La solution la plus simple, la plus évidente, et la seule possible semble s’imposer alors : fermez les rideaux — ou plutôt rouvrez-les —, tout cela n’est qu’une farce, on va jouer. Et puisqu’il ne faudrait pas que cela soit seulement « rigolo », on invoque l’artifice (et le sens supposé qu’il serait censé prendre) de la « réalité alternative » (c’est du moins ce que j’aurais dit si j’avais compris le film). D’accord, Tarantino s’en tire en échappant à un « tout cela n’était qu’un rêve » (ou les effets d’une cigarette au LCD), en disant que tout ici n’est… qu’uchronie (et si, et si, et si…). Et… après ? Qu’est-ce que cette pirouette nous dit-elle du sujet en question, de la violence, du cinéma, de Hollywood en particulier ?… Ça n’a aucun sens, et c’est bien ça qui me pose problème. Si tout cela est du cirque, j’aimerais au moins qu’on ne m’ait pas fait croire le contraire. Surtout j’apprécierais que cela ne se fasse pas sur le dos de personnes réelles. D’accord, les artistes ont tous les droits, y compris celui de travestir la réalité ou l’histoire. Mais leur devoir, c’est aussi de le faire avec talent (et cohérence). Et dans ce Once Upon a Time… Tarantino en manque, de talent.

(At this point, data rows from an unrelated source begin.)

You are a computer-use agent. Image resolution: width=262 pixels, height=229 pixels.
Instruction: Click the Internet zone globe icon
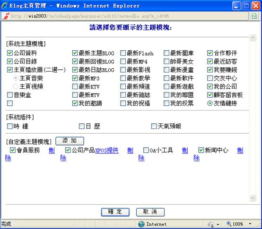[141, 224]
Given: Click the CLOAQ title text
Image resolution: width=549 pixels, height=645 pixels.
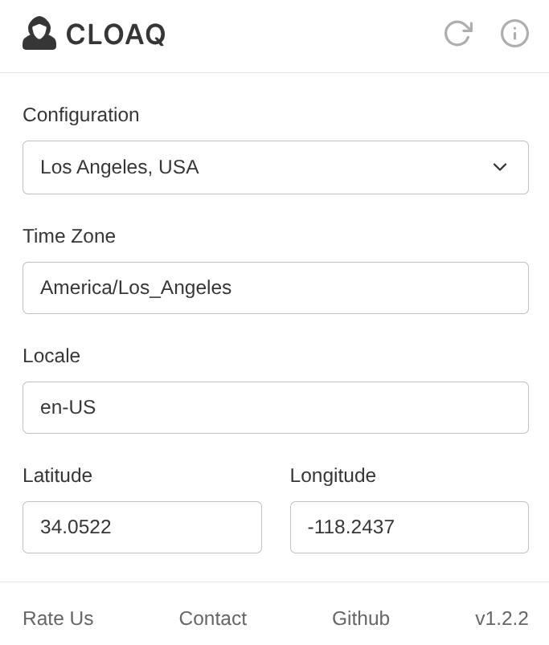Looking at the screenshot, I should pos(116,35).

Ça, c’était pour le fond. Sur la forme, Tarantino fait… n’importe quoi.

Je vais commencer par ce que je connais le mieux, et par le positif. Je trouve peut-être du talent à Brad Pitt sur le tard, mais sa présence, c’est encore ce qui m’a le plus convaincu dans le film. Le ton juste (autrement dit, pour un Tarantino, la distance juste dans l’ironie : parce qu’il faut garder assez de distance dans sa composition pour laisser au spectateur l’occasion de finaliser l’humour, le ton tarantinesque, et ne pas tomber au contraire dans une interprétation qui se regarde jouer), le rythme juste, et un personnage qui, me semble-t-il, sait apparaître, aussi, différemment que tel qu’il semble écrit : il dépasse la fonction, il impose une présence, un style ; autrement dit, il ne joue pas à la lettre le rôle de la doublure niaise, lourde, vulgaire, bagarreur qu’on aurait pu craindre. L’âge aidant, peut-être, je le vois aller vers la simplicité, la distance…, tout ce qui fait qu’il a réussi cette fois-ci à me rendre son personnage sympathique.

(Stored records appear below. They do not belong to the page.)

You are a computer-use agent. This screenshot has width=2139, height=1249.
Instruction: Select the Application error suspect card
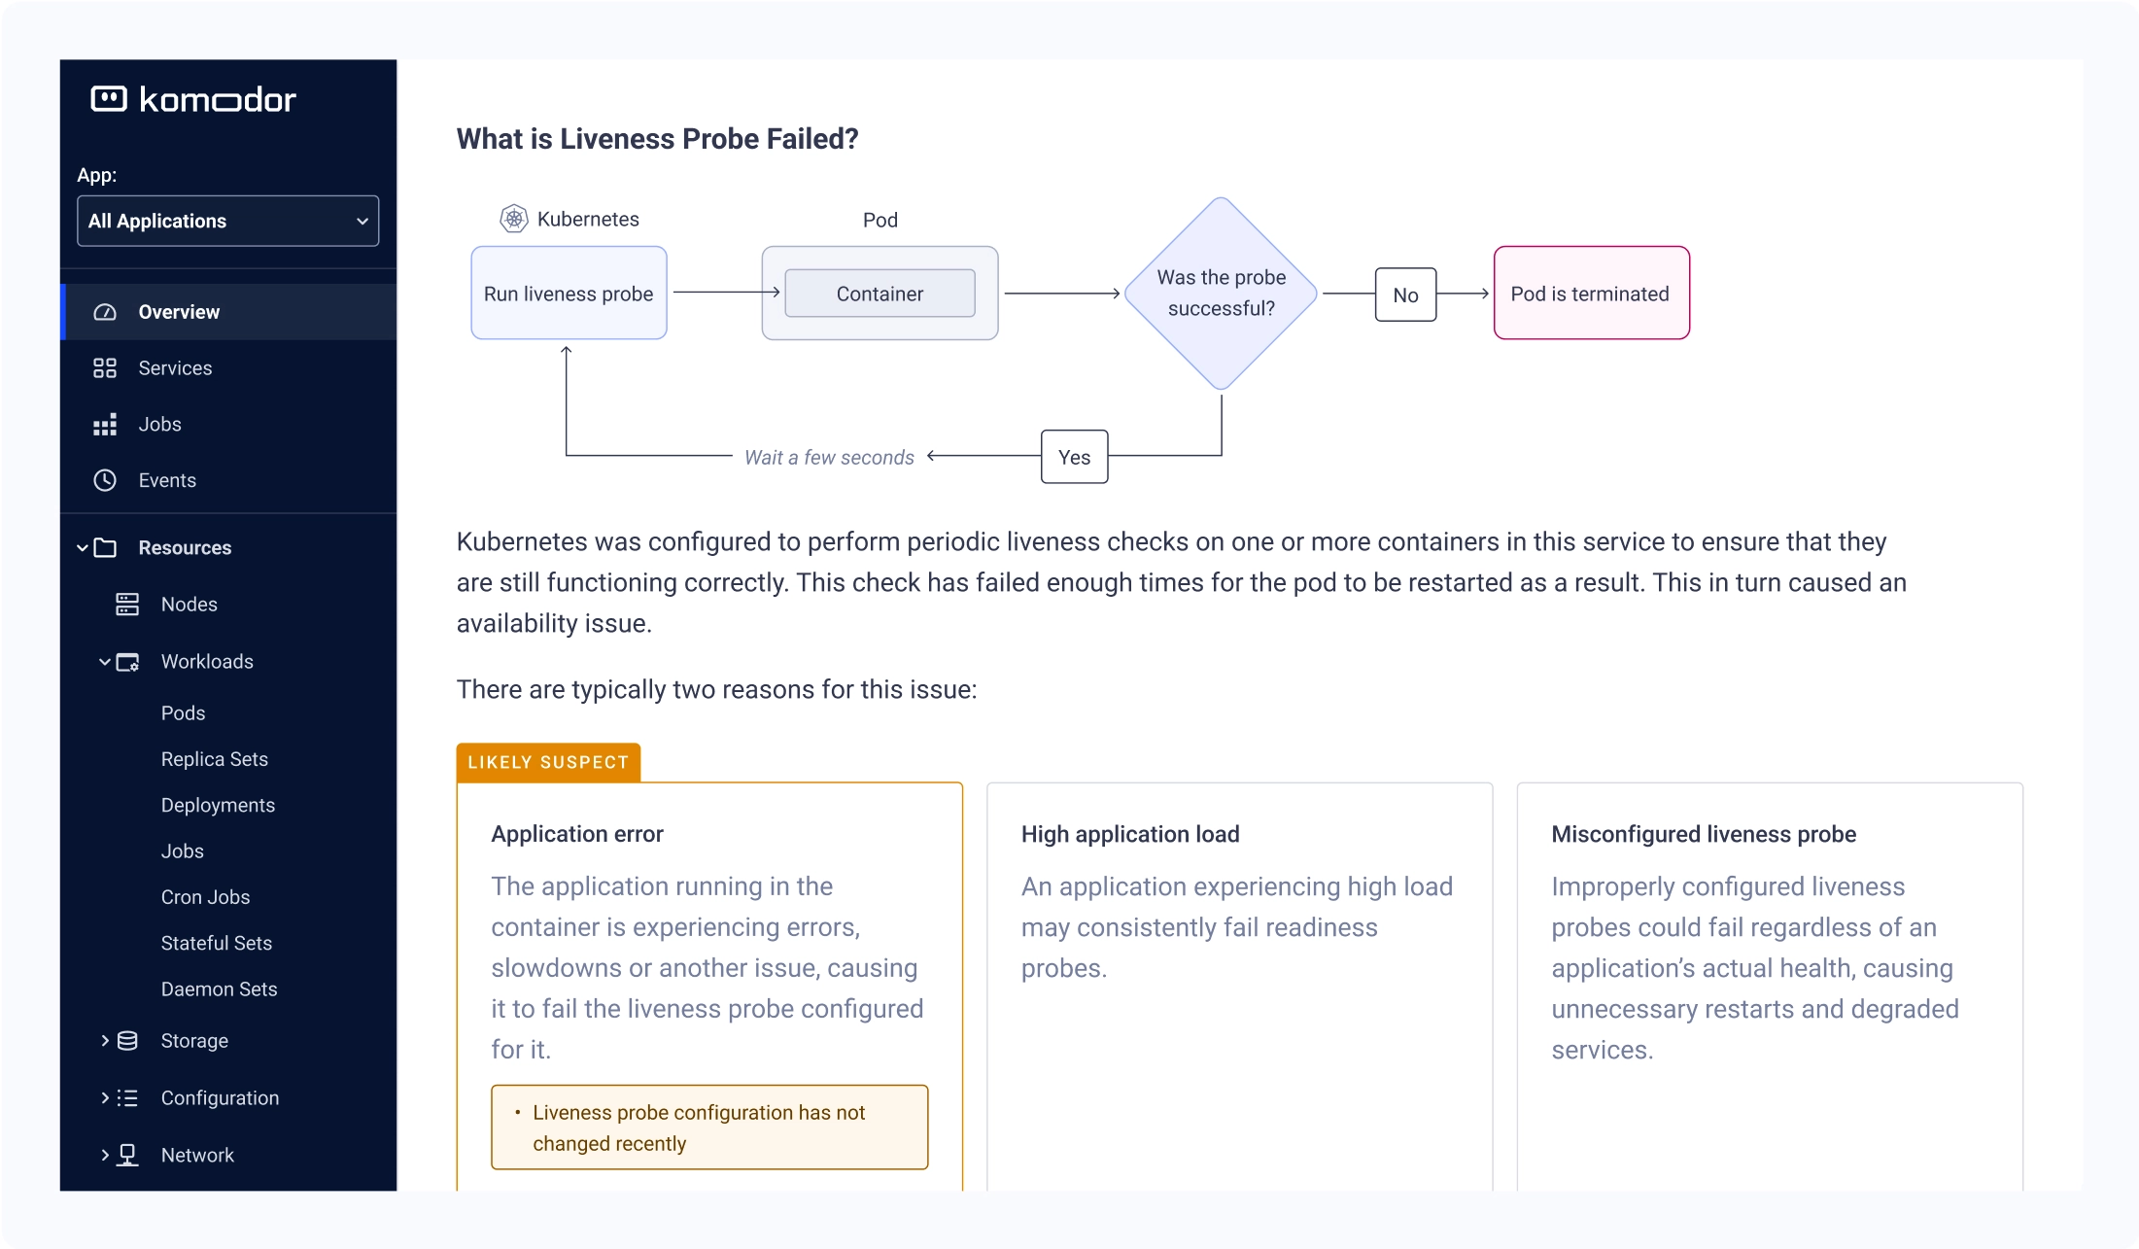(709, 986)
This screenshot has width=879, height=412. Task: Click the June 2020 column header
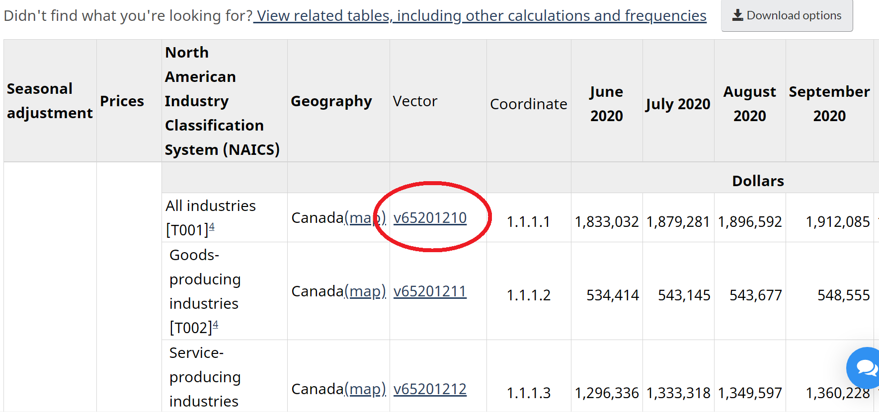[x=606, y=104]
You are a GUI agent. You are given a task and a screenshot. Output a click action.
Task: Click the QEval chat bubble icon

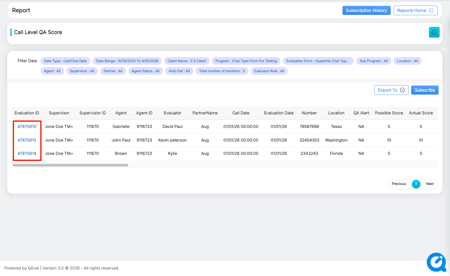[436, 262]
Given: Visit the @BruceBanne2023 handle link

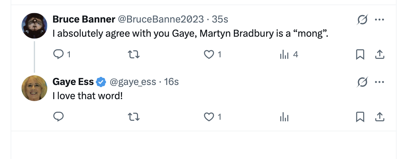Looking at the screenshot, I should (161, 19).
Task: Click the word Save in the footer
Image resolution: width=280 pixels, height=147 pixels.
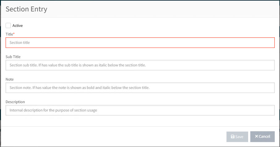Action: (x=239, y=137)
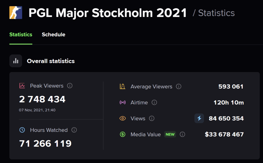Click the CS:GO game logo icon
The image size is (263, 163).
[16, 12]
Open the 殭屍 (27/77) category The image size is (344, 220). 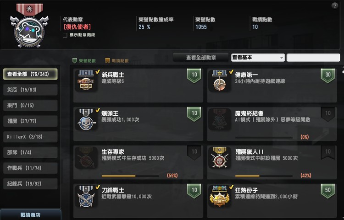pos(30,121)
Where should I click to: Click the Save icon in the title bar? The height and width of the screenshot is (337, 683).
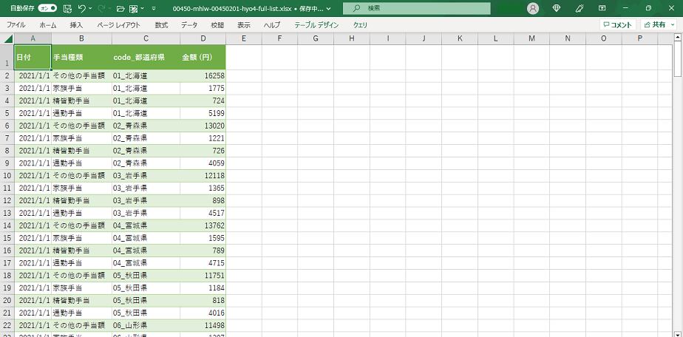pos(67,8)
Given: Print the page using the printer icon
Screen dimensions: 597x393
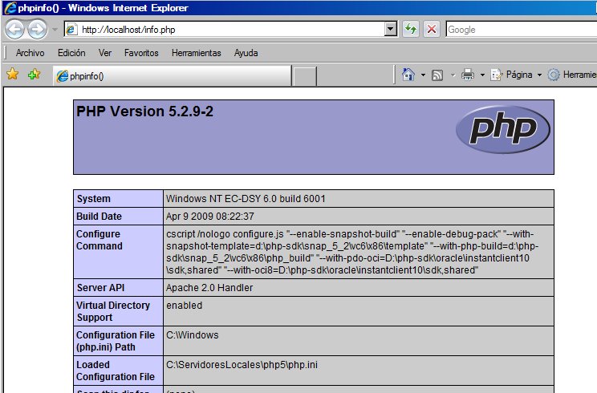Looking at the screenshot, I should 467,75.
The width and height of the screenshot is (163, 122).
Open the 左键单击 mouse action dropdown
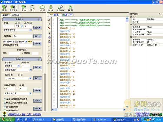click(x=19, y=66)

Je ne peux pas en dire autant de Leonardo. Le fait d’arriver à prendre du plaisir à voir un des deux dans un buddy movie, c’est déjà pour moi un miracle statistique. Malgré tous ses efforts, DiCaprio n’arrive jamais ni à me faire rire, ni à m’attendrir. On pourrait même être en droit de se demander où sont les répliques tordues et amusantes du Tarantino du début, celui presque beckettien du verbe avant l’action (même si son Godot à lui finit toujours par arriver, un peu comme la bombe d’Hitchcock que l’ado Quentin se plairait certainement à faire exploser comme on joue avec un coussin péteur). Ç’aurait pu aider le pauvre Leonardo, qui force comme il l’a toujours fait, et qui n’a plus que ses grimaces pour nous divertir. À en croire les références laissées comme d’habitude par Tarantino comme des indices, son personnage serait un croisement entre un Clint Eastwood, un Burt Reynolds et d’autres stars hollywoodiennes, qui au contraire des deux premières, s’étaient exportées vers l’Eldorado italien à la fin de leur carrière. Un bel hommage fait par Tarantino à ces acteurs allant cachetonner en Italie aux heures les plus noires du système hollywoodien (les studios étant concurrencés par la TV, omniprésente dans le film). Un beau rôle auquel Leonardo ne fait pas vraiment honneur. Burt Reynolds, bien qu’un peu vieux (et surtout bientôt mort), aurait été parfait pour le rôle (la distance, il l’avait, le rôle lui serait allé à ravir justement parce qu’il avait suivi ce chemin… jeune, et tout simplement parce qu’il en était sans doute le principal inspirateur : on aurait frôlé le coup de casting de génie comme celui de proposer autrefois le rôle de Vincent Vega à John Travolta). Considérant que Brad Pitt serait la doublure, on aurait pu imaginer plutôt Luke Perry dans le rôle principal : là encore, le symbole aurait été joli, lui, le mal-aimé du cinéma à cause de son lourd passé à la télévision. Et surtout, surtout, parce qu’il est avec Brad Pitt, le seul acteur qui à mes yeux est irréprochable dans le film. Alors bien sûr, je ne suis pas directeur de casting, et on imagine ce que cela aurait pu donner (proposer des acteurs, littéralement, à l’agonie), mais quand un acteur ne vous convainc pas, on n’y échappe pas…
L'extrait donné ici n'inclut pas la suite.